» DIRECTIONS
Extend the hearing transcript on EU farming rules below, continuing after its last line and before the listing.

:: DOCUMENT PASSAGE ::

Wesley Aston: One of the key frustrations that farmers face is having to farm to a calendar. There are certain dates where you are allowed to do things on one side of the date and not allowed to do on the other, and that just does not happen. Look at the weather we have had this winter time compared with what we had previously. Farming by calendar dates is a real problem in setting the EU rules. Over and above that, the standards that you require us to meet through legislation are required by our customers, supermarket customers or whatever. It is not necessarily the standards but more the enforcement of those standards. That is a big issue we would have. Interestingly, the Ulster Farmers’ Union as recently as yesterday won a judicial review in our court in relation to the enforcement of those standards on the definition of intent versus negligence. We are getting into that level of detail and it is costing farmers thousands and thousands of pounds, which is not farming. 

The Chairman: Thank you. Can I ask Members to be very short in their supplementaries?

:::
:: INFORMATION SHOWN ::

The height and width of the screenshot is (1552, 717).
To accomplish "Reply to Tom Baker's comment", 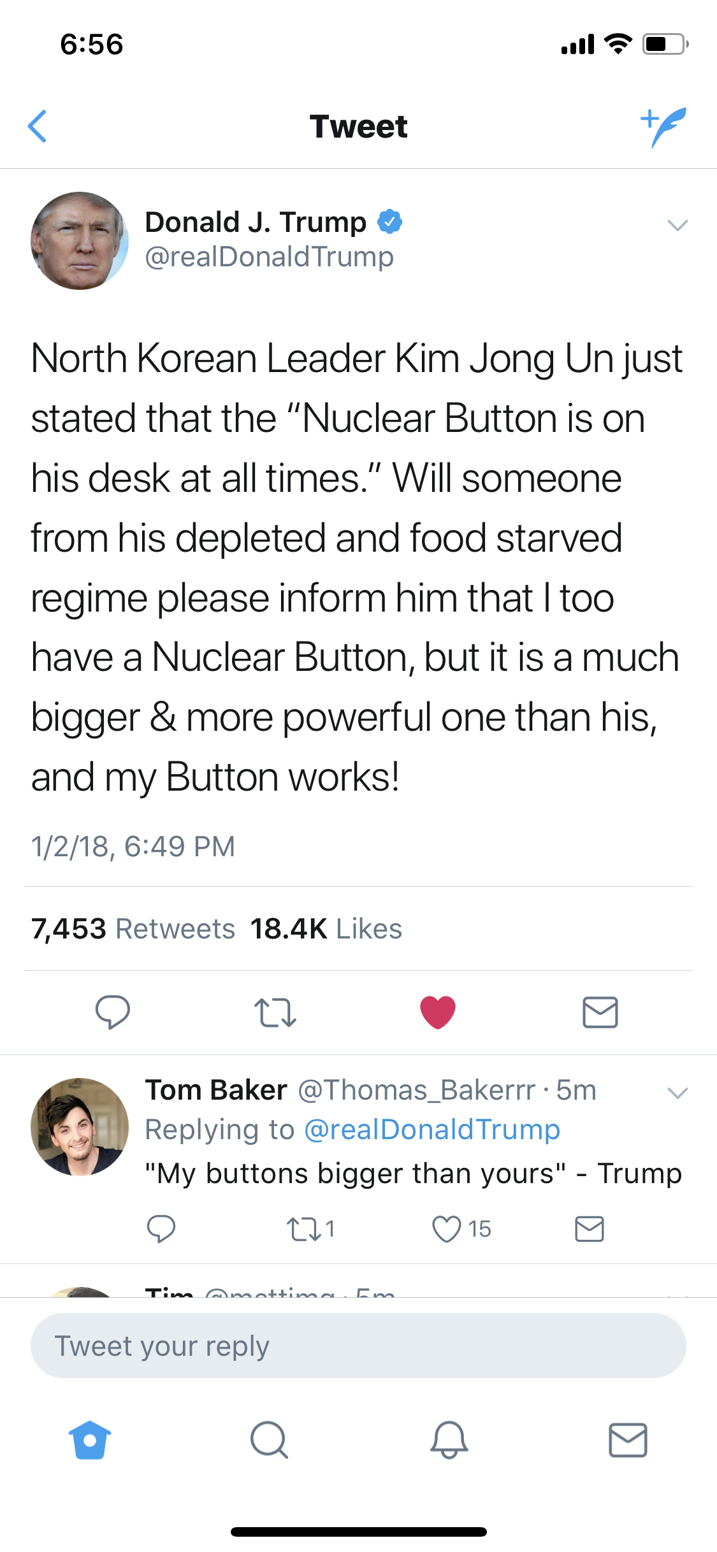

:::

» TASK RESULT
Baroness Sheehan:  I am struck by the number of times both of you have used the word “confidence” and its importance to the farming community. It is obviously a major concern. Could you outline what you think the impact on confidence will be over the next couple of years until we know what form Brexit is going to take? If you could give a couple of examples to illustrate the impact that would be appreciated. 

Guy Smith: We like to bleat on about how we are victims, but we already suffer with the volatility of the weather and markets, which seem to be becoming more volatile, and now we have political volatility to take into consideration as well. My plea would be to go back to the issue of transition rather than big bang. In 2019 we would like careful thought to be given as to what happens to policy when it comes to agriculture in the UK and trade deals. We would be very wary if we felt that things were being rushed. I would come back to the idea that we do not rush to a whole new regime.

Having said that, we are not frightened of new ideas. Many of my younger members would push me to accept a very different policy going forward. I accept that challenge and can understand their frustrations. It may be that we would shift from support payments to what we call competitive measures where farmers are given funding or grants to invest in new technology. Agriculture is at a really interesting point with developments in robotics, camera technology, drones and GPS. If we could find a way of helping farmers adopt that technology I think we would build a much better and more resilient industry.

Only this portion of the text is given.